You can also configure and train your own style from the start, so if you already know how you want to sound, you're not waiting on the system to learn it. From there it keeps sharpening: as you share more, and as we see what you edit, publish as-is, or adjust, Bono learns your preferred style per channel over time. Think of it like a ghostwriter who you can brief upfront, and who keeps getting better the longer they work with you.
Fair question to ask, and one we're actively refining.
Talked it through my ideas for a post on remote team culture and the draft it spit out actually sounded like me, not a corporate template. Weirdly impressed by how it picked up on the casual tone I used while speaking.
Bono AI
Really glad it landed like that, that casual tone coming through is exactly what we're going for. Thanks for sharing!
Foyer
The "talk once" part is interesting but the hard problem isn't capturing what you say, it's that a LinkedIn post, a newsletter section, and a tweet are genuinely different formats with different tolerances for nuance, length, and tone. Curious whether Bono is doing real format-specific rewriting or whether you're getting one transcript chunked and lightly restyled. Also wondering how it handles the editing pass, since most voice-to-content tools produce a solid first draft that still needs 10 minutes of cleanup before it's actually publishable.
Bono AI
On format-specific rewriting: it's not one transcript chunked and restyled. Each channel gets its own generation pass built around what that format actually needs, a LinkedIn post, a newsletter section, and a tweet aren't different lengths of the same draft, they're built with different structure and tone from the start. You can also configure and train your own style upfront, and it keeps sharpening from there based on what you edit, publish as-is, or adjust per channel over time.

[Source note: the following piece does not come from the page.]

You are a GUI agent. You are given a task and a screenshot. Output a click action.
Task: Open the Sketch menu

On the editing pass: most users make light edits early on, a line or two, not a rewrite. By the third conversation and post, most users aren't editing at all before publishing. That's the part of the "talk once" claim we actually care about proving out, not just that it drafts fast, but that it gets out of your way over time.

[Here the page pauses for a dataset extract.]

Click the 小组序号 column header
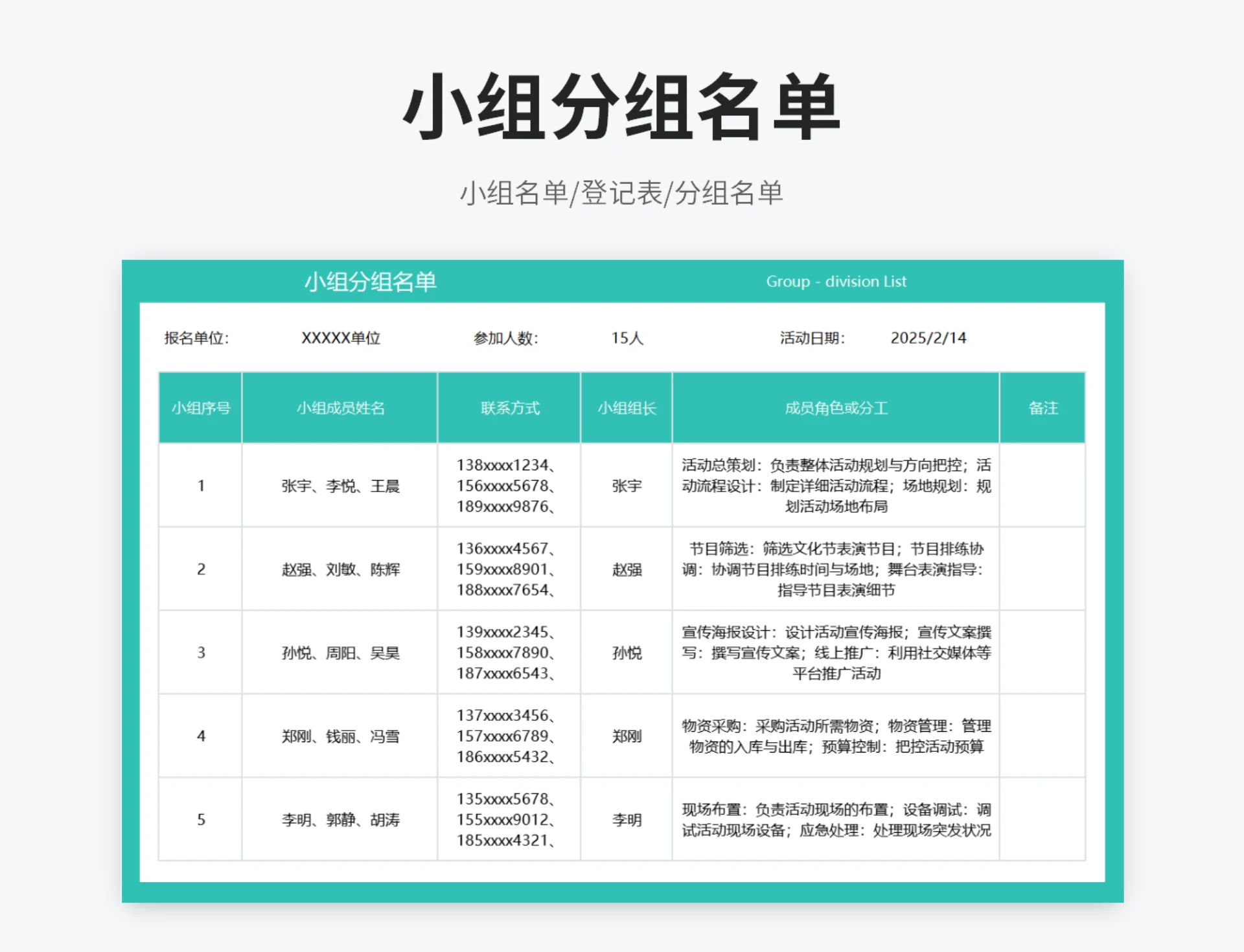The width and height of the screenshot is (1244, 952). pos(200,407)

Everything still routes through a review step before it publishes, so nothing goes live without you seeing it first.
How well does it actually capture someone's voice after just 10 minutes of talking, especially if they don't have a very distinct writing style to begin with?
Bono AI
It really depends on how much you share. Some people get a solid, distinct-sounding post on the first call, others take a few calls to get there, especially if the style isn't very defined yet. We actually track this: we run a human vs AI meter on each post, and on average, the first call's post lands around 65% "human." By the third call, that average climbs past 80%.
So even without a distinct style going in, it's not a one-shot thing, it compounds pretty fast. Worth trying a couple of calls before judging it off the first one.